New York Times Article Recognizes Tulsa As A High-Tech Community


Sunday, July 23rd 2000, 12:00 am
By: News On 6


People across the country are recognizing Tulsa as a superpower in the tech world.

A recent New York Times headline said, "A Gusher of Technology in Downtown Tulsa."

The nation knew Oklahoma, especially Tulsa was home to big players, during oil's golden age.

"Any time you are based on one industry, there will be booms or busts," says Michael Hightower, Tulsa Chamber of Commerce.

After the bust, business and oil leaders pooled oil company workers who worked with computers or on the technical side, and started a technology boom.

A recent New York Times article called Tulsa a "telecommunications superpower."

It said Tulsa had "elegant close-in urban neighborhoods ideal for skilled professionals and managers. And an attractive civic infrastructure that includes a respectable ballet, an orchestra and art museums that far outpace its larger, cross-state rival, Oklahoma City, and other similarly sized Southwestern cities."

The New York Times article also pointed out that the Tulsa area accounts for up to seventy percent of Oklahoma's high-tech employees and revenues.
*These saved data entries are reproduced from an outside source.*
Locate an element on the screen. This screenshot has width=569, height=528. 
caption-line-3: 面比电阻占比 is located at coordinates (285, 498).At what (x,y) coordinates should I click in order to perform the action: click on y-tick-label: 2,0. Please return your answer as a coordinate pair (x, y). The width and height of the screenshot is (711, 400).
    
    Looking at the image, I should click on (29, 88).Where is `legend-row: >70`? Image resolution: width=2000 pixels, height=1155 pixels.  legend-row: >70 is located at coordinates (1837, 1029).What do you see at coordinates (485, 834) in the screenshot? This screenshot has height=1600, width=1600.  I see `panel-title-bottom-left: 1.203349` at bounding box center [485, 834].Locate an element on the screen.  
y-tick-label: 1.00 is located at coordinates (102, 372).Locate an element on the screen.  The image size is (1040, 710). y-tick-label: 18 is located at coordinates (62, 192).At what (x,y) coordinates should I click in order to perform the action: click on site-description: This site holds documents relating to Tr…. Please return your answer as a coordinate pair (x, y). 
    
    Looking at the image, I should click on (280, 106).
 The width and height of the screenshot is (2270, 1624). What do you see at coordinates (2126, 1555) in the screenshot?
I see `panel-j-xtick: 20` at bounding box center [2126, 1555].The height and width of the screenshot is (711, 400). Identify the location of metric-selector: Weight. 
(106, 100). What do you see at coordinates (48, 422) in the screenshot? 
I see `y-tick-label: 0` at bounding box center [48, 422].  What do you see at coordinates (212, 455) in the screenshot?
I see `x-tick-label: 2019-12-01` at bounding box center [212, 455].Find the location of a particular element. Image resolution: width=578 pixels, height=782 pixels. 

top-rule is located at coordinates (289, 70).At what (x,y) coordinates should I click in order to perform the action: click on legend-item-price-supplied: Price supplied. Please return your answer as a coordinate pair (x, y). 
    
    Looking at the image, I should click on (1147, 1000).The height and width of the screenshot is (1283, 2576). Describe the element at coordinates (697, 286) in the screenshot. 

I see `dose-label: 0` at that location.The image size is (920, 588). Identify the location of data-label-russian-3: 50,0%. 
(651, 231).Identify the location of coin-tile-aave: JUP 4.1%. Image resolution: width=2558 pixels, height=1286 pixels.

"I think it does send a message to companies out there, looking to expand, that we have real strong infrastructure here and we are ready to accommodate," says Hightower.

Williams became big in the oil business in the early 1900's, now Williams Communications is building new offices downtown. Four years ago, they had about 200 employees.

Williams Communications now has 5,000 employees and are expected to have more than ten thousand in five years.

"They did a brilliant thing running fiber optic cable through old pipelines," says Hightower.

As education programs focusing on technology grow in our area, so are smaller businesses.

Pinnacle Business Systems in Tulsa has written software for IBM, and continues to expand.

Former TU football coach, Dave Rader is the director of sales at Pinnacle.

"There is talent in this city and there are people who are in the industry making things happen. And you know what, it's happening right in the heartland, right in Tulsa, Oklahoma. It's just not oil anymore, this is digital revolution and Tulsa is writing part of it," says Rader.

And riding the wave of national recognition.